[Data about locating elements on screens]:
━━━━━━━━━━━━━━━━
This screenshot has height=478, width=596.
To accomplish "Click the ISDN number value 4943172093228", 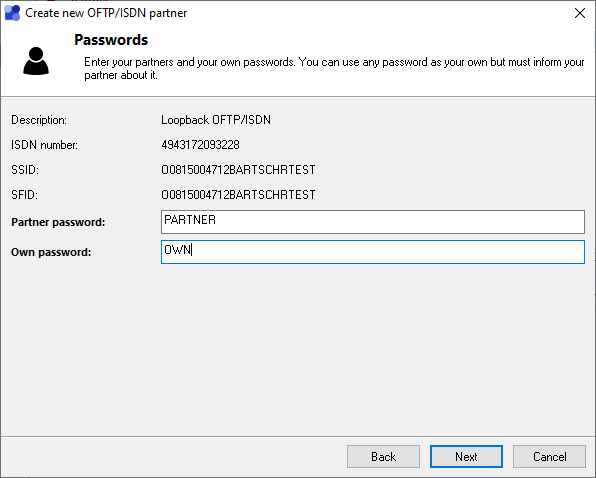I will click(200, 145).
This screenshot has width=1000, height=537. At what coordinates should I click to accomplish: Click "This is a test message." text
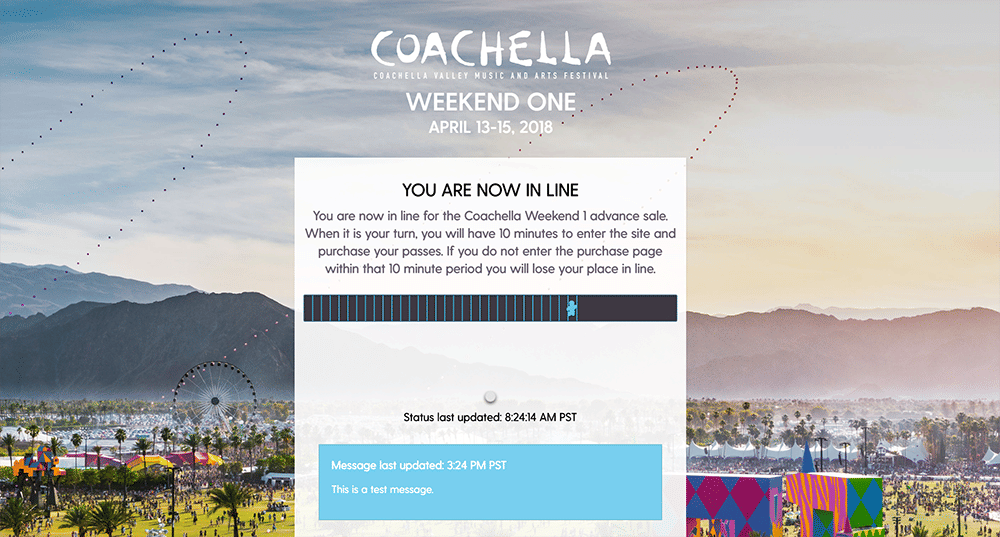tap(383, 489)
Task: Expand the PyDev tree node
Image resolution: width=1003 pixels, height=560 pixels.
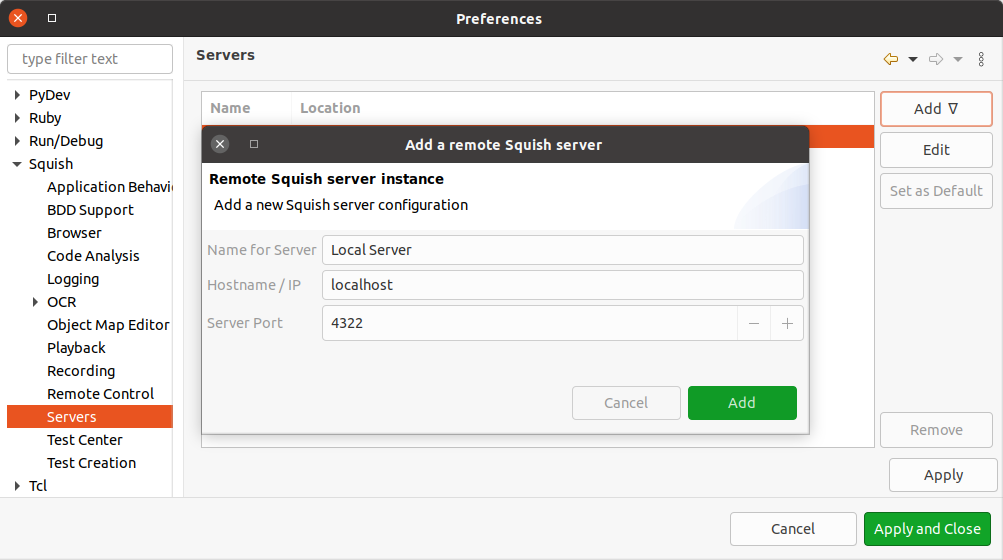Action: tap(17, 96)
━━━━━━━━━━━━━━━━
[What needs to be done]: Copy the data from the line with "Task: Expand the PyDev tree node" through the end of the data, swapping "tree node" for "folder" and keeping everything else the same. Leave the pictures out of your answer.

[Solution for this problem]:
Task: Expand the PyDev folder
Image resolution: width=1003 pixels, height=560 pixels.
Action: tap(17, 96)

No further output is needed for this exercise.